Prompt: Leave out pictures; repeat exactly the lines from the "we're getting suppressed" line through the last of the data below.
+++ Data listing
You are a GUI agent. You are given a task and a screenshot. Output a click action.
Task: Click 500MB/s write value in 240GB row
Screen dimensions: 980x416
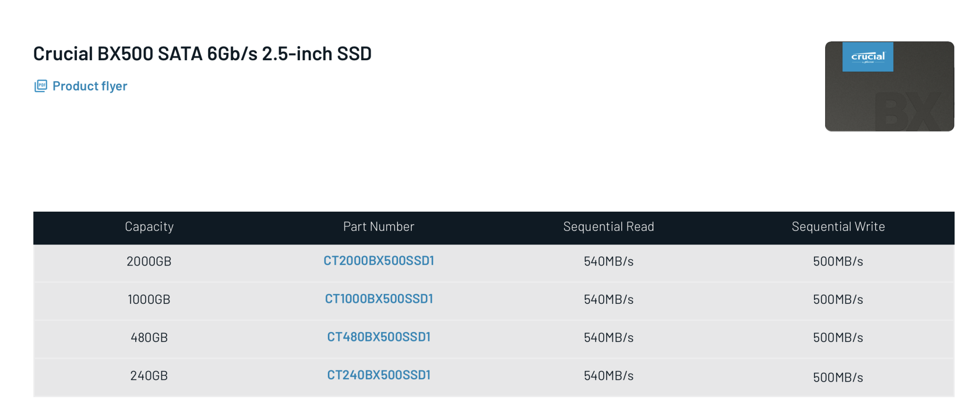[x=838, y=377]
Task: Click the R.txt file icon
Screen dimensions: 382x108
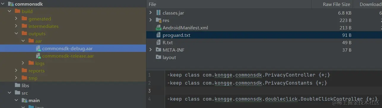Action: coord(158,43)
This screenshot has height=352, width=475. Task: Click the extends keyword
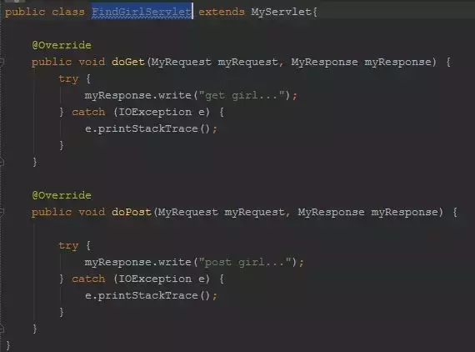[222, 13]
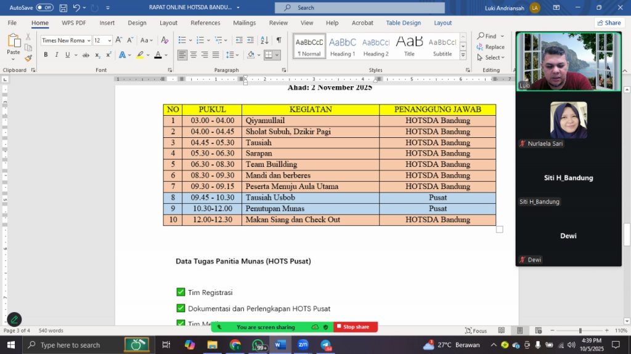The width and height of the screenshot is (631, 354).
Task: Toggle show paragraph marks
Action: click(279, 40)

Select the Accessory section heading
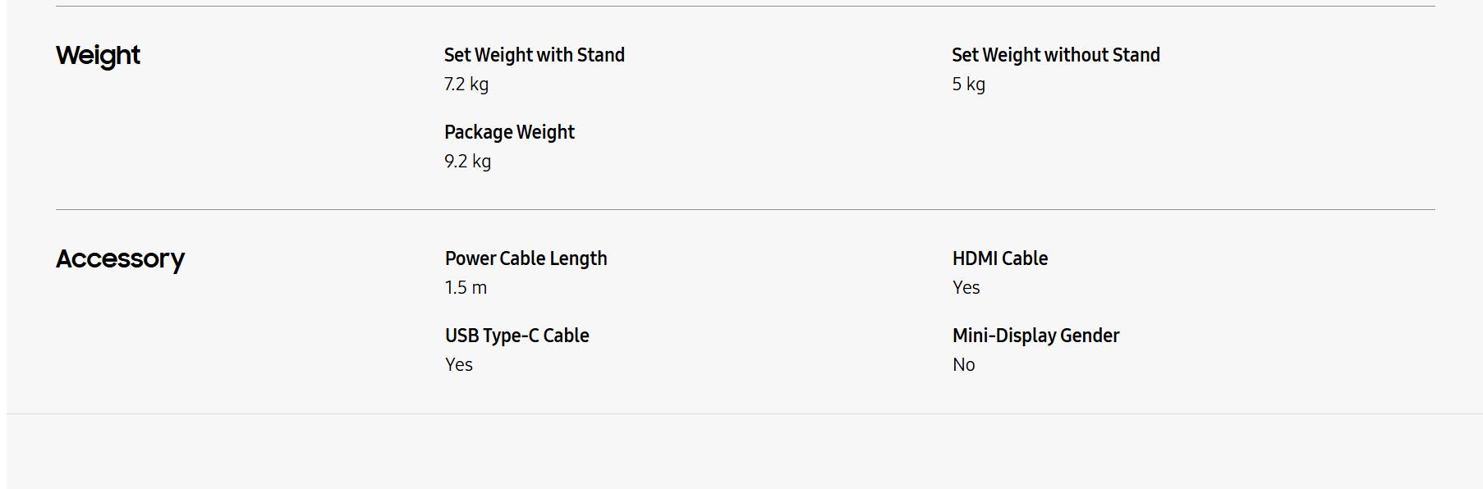coord(120,259)
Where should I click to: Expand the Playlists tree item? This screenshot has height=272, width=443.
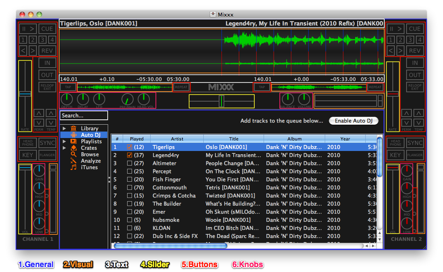click(x=64, y=142)
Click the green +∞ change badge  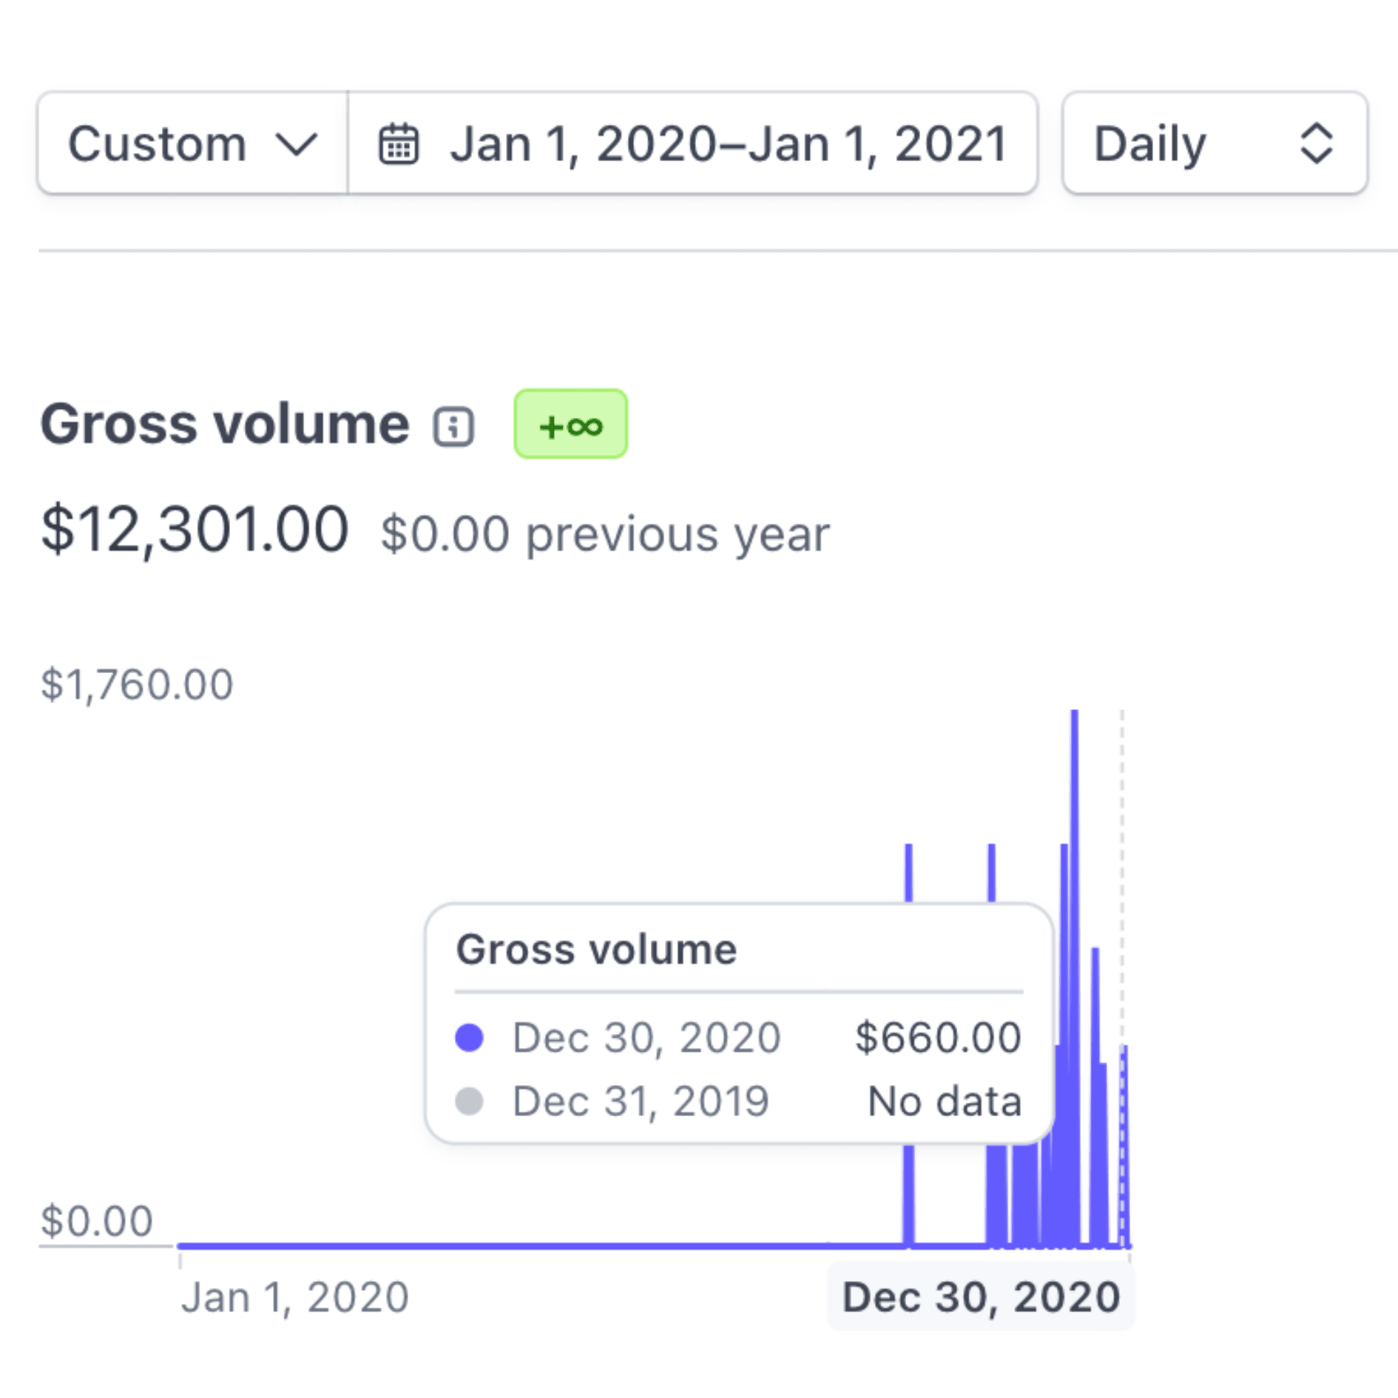coord(570,425)

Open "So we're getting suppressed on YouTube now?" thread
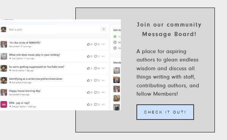tap(36, 67)
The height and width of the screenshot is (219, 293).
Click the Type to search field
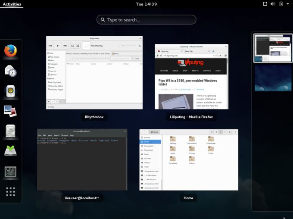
++++++
Answer section:
Open "So we're getting suppressed on YouTube now?" thread
tap(36, 67)
The height and width of the screenshot is (219, 293).
Click the Type to search field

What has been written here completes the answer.